This course will provide an opportunity to improve your understanding of the current state-of-the-art on the major changes in Europe 40,000 years ago. Because the demise of Neanderthal has been at the core of a heated academic debate for many years, this course will also provide a good insight into “science in the making” and a direct appreciation of how our understanding of the past can quickly evolve.
Lastly, this course will also focus on training you to deliver arguments that are short and to the point.
RMA-students will be asked to go deeper into the understanding of the logic and methods used to support arguments during each class. Specifically, they will be asked to pay special attention to accurately use the specialised vocabulary.
Knowledge of some of the issues currently debated in the field of human origins about Neanderthal behaviours, Neanderthal demise and the peopling of Europe by anatomically modern humans;
Skills.
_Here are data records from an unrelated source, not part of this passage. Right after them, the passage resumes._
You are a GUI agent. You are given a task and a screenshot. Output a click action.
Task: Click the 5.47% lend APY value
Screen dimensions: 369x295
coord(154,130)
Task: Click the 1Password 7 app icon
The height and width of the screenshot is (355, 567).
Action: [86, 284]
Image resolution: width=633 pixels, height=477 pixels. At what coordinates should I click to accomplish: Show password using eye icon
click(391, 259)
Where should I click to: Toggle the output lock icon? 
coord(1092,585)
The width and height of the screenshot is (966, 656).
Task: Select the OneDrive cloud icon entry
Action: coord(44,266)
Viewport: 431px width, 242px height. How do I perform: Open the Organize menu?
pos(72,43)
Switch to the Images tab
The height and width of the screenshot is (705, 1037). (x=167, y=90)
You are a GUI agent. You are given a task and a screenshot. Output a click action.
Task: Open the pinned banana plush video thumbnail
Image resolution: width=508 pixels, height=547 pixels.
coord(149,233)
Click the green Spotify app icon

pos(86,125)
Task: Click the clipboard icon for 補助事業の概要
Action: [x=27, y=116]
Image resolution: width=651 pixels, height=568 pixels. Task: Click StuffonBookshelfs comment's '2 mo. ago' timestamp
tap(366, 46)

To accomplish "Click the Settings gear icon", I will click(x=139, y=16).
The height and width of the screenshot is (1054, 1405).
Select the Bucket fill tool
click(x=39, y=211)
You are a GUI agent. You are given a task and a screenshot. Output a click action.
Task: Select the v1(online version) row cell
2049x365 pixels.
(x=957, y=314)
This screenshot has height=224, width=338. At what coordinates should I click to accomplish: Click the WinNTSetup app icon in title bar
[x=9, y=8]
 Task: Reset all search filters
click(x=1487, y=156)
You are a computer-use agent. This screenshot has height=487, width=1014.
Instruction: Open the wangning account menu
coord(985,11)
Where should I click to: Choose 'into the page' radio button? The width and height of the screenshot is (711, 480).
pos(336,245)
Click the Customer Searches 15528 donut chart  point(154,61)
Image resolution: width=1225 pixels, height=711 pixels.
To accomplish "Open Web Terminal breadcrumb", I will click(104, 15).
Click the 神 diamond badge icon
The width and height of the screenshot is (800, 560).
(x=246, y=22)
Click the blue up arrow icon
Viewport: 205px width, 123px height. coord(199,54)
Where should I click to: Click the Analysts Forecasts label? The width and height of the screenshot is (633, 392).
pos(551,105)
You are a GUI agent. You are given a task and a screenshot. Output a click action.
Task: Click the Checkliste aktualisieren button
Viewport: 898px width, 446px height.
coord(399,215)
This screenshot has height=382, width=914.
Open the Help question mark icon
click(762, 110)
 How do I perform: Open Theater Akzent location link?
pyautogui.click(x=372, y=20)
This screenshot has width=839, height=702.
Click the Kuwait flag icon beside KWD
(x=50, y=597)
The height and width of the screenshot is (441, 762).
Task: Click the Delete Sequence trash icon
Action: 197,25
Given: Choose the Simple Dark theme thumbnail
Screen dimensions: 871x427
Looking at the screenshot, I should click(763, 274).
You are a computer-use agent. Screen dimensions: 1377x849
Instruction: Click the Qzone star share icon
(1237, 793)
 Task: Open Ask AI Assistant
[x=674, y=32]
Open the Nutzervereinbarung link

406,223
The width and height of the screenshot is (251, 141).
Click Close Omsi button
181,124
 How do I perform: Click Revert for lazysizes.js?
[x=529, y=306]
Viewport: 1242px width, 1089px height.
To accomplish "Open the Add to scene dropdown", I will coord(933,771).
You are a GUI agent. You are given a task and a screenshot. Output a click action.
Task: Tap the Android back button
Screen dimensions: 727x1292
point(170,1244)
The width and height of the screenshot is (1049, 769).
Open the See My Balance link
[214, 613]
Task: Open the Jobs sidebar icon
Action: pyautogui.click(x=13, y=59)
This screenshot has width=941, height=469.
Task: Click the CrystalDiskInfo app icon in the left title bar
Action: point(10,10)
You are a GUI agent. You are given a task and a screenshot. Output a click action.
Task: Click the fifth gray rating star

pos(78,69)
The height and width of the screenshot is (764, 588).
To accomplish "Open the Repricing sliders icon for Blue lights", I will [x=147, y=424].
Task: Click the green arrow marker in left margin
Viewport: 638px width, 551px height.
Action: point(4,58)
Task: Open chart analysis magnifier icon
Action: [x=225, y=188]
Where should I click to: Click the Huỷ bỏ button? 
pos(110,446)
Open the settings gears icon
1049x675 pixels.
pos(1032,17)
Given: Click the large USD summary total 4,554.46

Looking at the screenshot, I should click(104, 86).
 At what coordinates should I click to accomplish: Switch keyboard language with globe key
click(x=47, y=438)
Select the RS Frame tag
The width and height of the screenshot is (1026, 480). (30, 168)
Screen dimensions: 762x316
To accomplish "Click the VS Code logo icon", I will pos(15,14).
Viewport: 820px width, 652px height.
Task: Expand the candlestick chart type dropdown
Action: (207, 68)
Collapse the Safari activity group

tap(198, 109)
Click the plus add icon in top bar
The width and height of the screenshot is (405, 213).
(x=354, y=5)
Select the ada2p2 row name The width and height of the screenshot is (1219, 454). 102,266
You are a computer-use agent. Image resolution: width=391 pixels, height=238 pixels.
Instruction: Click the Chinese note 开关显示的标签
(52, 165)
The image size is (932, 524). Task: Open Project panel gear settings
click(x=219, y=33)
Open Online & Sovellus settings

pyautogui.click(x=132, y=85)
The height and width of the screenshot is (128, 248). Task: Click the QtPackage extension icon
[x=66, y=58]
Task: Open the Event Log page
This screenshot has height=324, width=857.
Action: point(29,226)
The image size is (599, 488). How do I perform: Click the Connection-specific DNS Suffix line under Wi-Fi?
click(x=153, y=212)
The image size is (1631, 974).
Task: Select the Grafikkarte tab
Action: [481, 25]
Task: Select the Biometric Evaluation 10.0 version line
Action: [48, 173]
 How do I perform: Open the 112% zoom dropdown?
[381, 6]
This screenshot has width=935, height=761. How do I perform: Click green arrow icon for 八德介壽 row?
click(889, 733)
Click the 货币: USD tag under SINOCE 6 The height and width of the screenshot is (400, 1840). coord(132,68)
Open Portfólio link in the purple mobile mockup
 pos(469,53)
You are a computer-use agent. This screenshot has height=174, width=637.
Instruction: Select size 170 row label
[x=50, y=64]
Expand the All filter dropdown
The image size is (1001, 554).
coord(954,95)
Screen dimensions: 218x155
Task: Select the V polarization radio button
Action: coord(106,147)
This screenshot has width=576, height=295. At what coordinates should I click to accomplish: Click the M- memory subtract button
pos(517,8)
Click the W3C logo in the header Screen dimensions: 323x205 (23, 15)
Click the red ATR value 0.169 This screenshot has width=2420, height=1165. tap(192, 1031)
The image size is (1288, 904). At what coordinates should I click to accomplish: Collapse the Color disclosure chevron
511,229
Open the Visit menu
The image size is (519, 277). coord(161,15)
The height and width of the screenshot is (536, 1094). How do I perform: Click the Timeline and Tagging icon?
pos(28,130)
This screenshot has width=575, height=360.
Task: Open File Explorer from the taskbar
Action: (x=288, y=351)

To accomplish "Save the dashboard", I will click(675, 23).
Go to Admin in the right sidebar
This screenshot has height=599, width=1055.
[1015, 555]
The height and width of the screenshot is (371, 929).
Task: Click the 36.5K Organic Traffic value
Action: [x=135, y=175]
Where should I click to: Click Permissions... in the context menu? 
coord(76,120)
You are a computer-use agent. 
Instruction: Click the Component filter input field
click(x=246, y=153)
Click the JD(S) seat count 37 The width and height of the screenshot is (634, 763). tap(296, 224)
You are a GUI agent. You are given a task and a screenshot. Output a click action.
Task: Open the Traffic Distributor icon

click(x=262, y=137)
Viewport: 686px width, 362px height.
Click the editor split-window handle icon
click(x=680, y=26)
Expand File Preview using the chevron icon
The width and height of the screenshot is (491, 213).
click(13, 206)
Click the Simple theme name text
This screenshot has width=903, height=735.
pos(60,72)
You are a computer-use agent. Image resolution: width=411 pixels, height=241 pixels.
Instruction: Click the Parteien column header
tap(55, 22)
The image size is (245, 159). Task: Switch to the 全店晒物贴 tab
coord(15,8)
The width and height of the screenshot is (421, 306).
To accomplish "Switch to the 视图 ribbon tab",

This course will help students to improve their ability to:
-sort large amounts of complicated information, and organise it in a meaningful way;
-present an argument in a clear and concise way;
-develop their ability to think critically when reading scientific papers.
Ability to assess and evaluate different theories and how these affect archaeological reasoning;
Ability to quickly combine and assess the opinions of others, evaluate different theories, and use these to formulate original/innovative new directions of research;
Start and stimulate discussion.
Course schedule details can be found in the RMA and RMSc time schedule.
Mode of instruction
Classes will be divided into:
1. oral presentations of the readings by the students, and feedback from the instructor;
2. a discussion focusing on critically examining the nature of the scientific evidences and interpretations published in the specialised literature.
You will be encouraged and supported to develop skills for clear and concise argument by using 3-minute long oral presentations in Pecha Kucha style, using slides with little text changing frequently.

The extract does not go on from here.